Après tant d’années à te chercher, ma vengeance est là. Et tu voudrais que je passe l’éponge ?Barag sortait de ses gonds. Une de ses grandes faiblesses, pensa Caleb. Aussi puissant et impitoyable qu’il pouvait être, ses excès de colère déstabilisait son jugement et sa façon de combattre. Les deux sbires se rapprochèrent du comptoir. C’est maintenant ou jamais se persuada l’aubergiste. Il sortit son fusil et tira sur le premier, le touchant au visage. Mort sur le coup. L’effet de surprise réussit, Caleb eu le temps de dégainer son poignard et, attrapant le deuxième par le col pour le coller contre le bar, trancha net sa gorge.
- Que…, hurla à nouveau Barag.
Le sang coulait le long du comptoir, une cascade rouge. La fureur de l’aubergiste remontait en lui. Toutes ces années de piraterie, de sauvagerie, de meurtres sanglants pour des butins dont il ne voyait jamais la couleur. Tout revenait en lui comme une grande claque au visage.
- Crois-tu vraiment que tenir une auberge est amenuisé mes forces ? Loin de là !! Tu veux te venger d’une vieille histoire causée par ta faute. Le bateau devait être vide mais tu étais là avec tes hommes. C’était un abordage sans sang et cris. Mais tu nous as trahis. Le capitaine voulait que je te tue. Et je pensais l’avoir fait. Je ne te manquerais pas cette fois-ci !Caleb hurlait. Une rage qu’il ne pouvait contenir l’envahit. Tout ce raffut alerta des hommes de mains de l’Impératrice. Ils aperçurent par la fenêtre que les choses tournaient mal. Ils s’informèrent auprès des badauds sortit de force de l’auberge et comprirent qu’il n’était pas bon de rentrer maintenant. Leur devoir était de prévenir l’Impératrice de ce qui se passait sur ces terres.

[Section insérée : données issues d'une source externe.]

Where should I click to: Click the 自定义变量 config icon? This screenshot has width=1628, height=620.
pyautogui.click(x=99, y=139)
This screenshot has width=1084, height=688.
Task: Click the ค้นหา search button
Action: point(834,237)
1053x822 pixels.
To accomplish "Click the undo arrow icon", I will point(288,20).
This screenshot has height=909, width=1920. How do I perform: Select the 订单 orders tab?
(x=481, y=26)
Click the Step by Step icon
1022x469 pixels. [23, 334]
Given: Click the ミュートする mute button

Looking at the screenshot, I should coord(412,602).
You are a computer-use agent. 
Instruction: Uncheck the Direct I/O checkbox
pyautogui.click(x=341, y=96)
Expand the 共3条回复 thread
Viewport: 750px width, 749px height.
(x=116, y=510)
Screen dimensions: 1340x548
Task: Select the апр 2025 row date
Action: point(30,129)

- Je brulerais ton auberge et tout ce qui l’entoure, et si tu en réchappe, je brulerais toute l’île !! Le feu sera ton seul échappatoire ! Et je te regarderais bruler, Caleb. Je regarderais ta chair fondre !! C’en était bien assez. Les hommes de l’Impératrice devaient la prévenir. Si l’issue du combat était de tout bruler, ces hommes ne recevraient qu’un juste châtiment pour attaquer ainsi les terres de la chef des pirates. Ils partirent de ce pas l’avertir, jugeant préférable de les laisser s’entretuer.
Caleb quant à lui était on ne peut plus prêt à en découdre. Bien des années s’étaient écoulées depuis qu’il avait arrêté la piraterie, mais au vu de ce qu’il venait de faire à ses deux incapables, il n’avait pas perdu la main. Il sortit de dessous le comptoir son épée.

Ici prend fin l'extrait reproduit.